A Male Companion


Readers who are familiar with 19th century British novels or early 20th century mysteries probably recognize the figure of the "companion," the well-educated gentlewoman in impoverished circumstances who serves as a friend/chaperone/glorified servant to a wealthier woman. Companions in such novels are often mistreated or actively abused by their patrons but sometimes manage to use their social connections to find happy marriages. These fictional companions were based on very real women who had few other professional respectable opportunities to make a living.

What is striking about the case of Caroline and John Hurd is that we see historical evidence that this was not a strictly gendered profession, despite the lack of any literary evidence I can find. Caroline and John Hurd were married in 1839; she was a Middlesex widow from an apparently mildly prosperous family. He was a "lazy, dissolute fellow" who made no effort to seek employment after their marriage. After living with her parents for several years, Caroline realized that this was not a good long term option. She and John had also had two sons by this point.

So Caroline sought the help of her local vicar in obtaining a position as a schoolmistress and was apparently able to do so; the vicar also helped her use influence to gain a position for John as "the companion and attendant to an Invalid military Gentleman." So now she's living on her own teaching and raising the kids while John is at some local manor house serving as this officer's companion.

John takes the job and is making a decent income but sends her nothing for child support. She remonstrates with him and also tells him that she hears he has STDs and is worried for her own health. John responds by telling her he's quitting his companion job, leaving Middlesex, and getting another wife. After six years of marriage, he vanishes.

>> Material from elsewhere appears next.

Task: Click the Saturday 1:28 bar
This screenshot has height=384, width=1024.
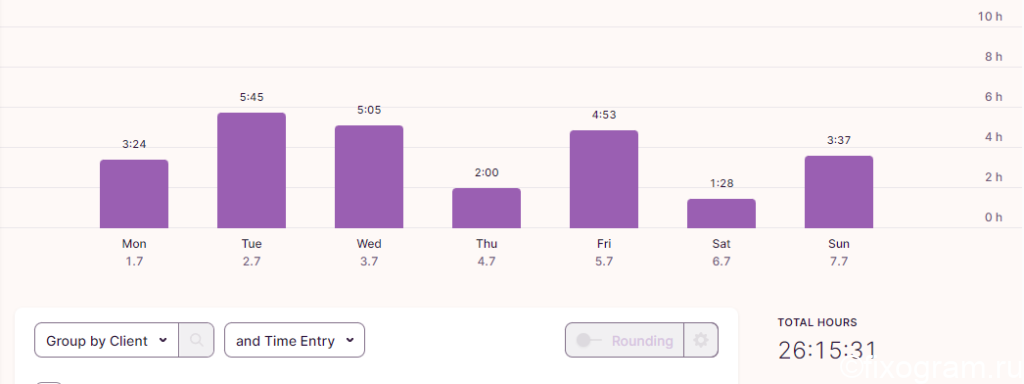Action: click(x=722, y=214)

At the time that Caroline is filing for the protection of her earnings and divorce, she says that she hasn't heard from John in 23 years. Notably, at this point she is living at the London Lock Asylum, an institution established as a refuge for women with venereal disease, primarily but not entirely prostitutes. We have no clear record of her death or the fate of her children.

The London Lock Asylum, besides being one of the first hospitals dedicated to the treatment of STDs, is particularly notable for mounting a public campaign against the popular 18th and 19th century notion that sex with a child would cure an STD and the governors of the hospital were the first to actively prosecute child rapists.

That said, the restrictions placed on women there were themselves very cruel by modern standards, both with regard to a minimal diet, constant laxatives, and 75% confiscation of income. Over half the inmates eventually ran away, being listed in the records as "Having Disappointed the Expectations of Their Benefactors."